Facts about FDA-ARGOS
In May 2014, the FDA and collaborators established a publicly available database for Reference Grade microbial Sequences called FDA-ARGOS. With funding support from FDA’s Office of Counterterrorism and Emerging Threats (OCET) and DoD, the FDA-ARGOS team are initially collecting and sequencing 2000 microbes that include biothreat microorganisms, common clinical pathogens and closely related species.
Currently, FDA-ARGOS microbial genomes are generated in 3 phases. Generally:
- Phase 1 entails collection of a previously identified microbe and nucleic acid extraction.
- Phase 2, the microbial nucleic acids are sequenced and de novo assembled using Illumina and Pac Biosequencing platforms at the Institute for Genome Sciences at the University of Maryland (UMD-IGS).

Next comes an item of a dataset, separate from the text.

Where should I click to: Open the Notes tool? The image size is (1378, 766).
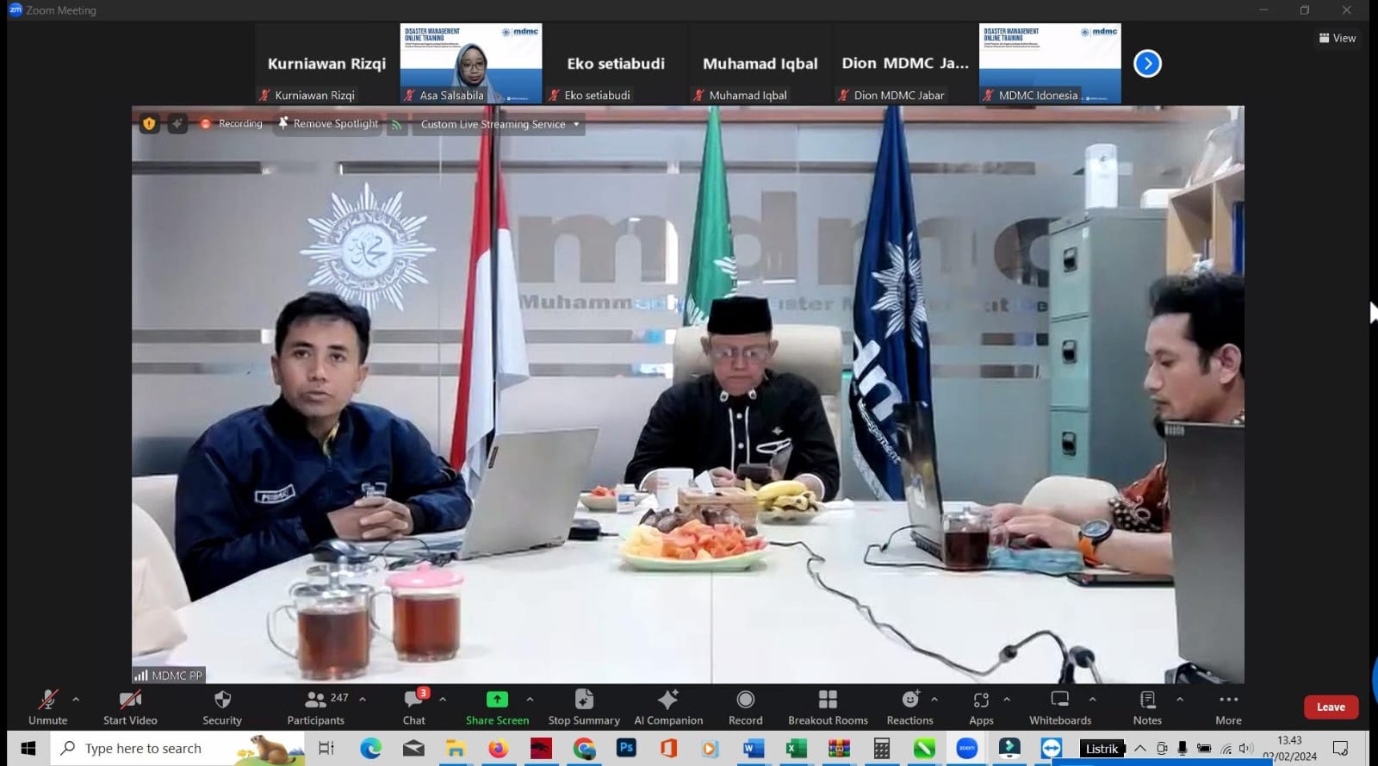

- Phase 3, the assembled genomes are vetted by an ID-NGS subject matter expert working group consisting of FDA personnel and collaborators and the data are deposited in NCBI databases.
The FDA-ARGOS genomes meet the quality metrics for reference-grade genomes for regulatory use. FDA-ARGOS reference genomes have been de novo assembled with high depth of base coverage and placed within a pre-established phylogenetic tree. Each microbial isolate in the database is covered at a minimum of 20X over 95 percent of the assembled core genome. Furthermore, sample specific metadata, raw reads, assemblies, annotation and details of the bioinformatics pipeline are available.
How FDA-ARGOS Will Assist Medical Device Developers:
Manufacturers who develop sequence-based test to identify infectious agents and/or to detect resistance or virulence markers can use FDA-ARGOS to advance their development programs and to support the regulatory science review of such test. For example, FDA-ARGOS can be used as a tool for in-silico (computer simulation) data analysis.
Contributing Genomes to FDA-ARGOS:
Further population and curation of the database will support the success of FDA-ARGOS and promote adoption by the NGS community. The FDA-ARGOS team openly invites additional collaborators from the scientific community to assist in filling the gaps in this public resource. The FDA-ARGOS and collaborators are specifically searching for unique, hard to source microbes such as biothreat organisms, emerging pathogens, and clinically significant bacterial, viral, fungal, and parasitic genomes. The goal is to collect sequence information for a minimum of 5 isolates per species.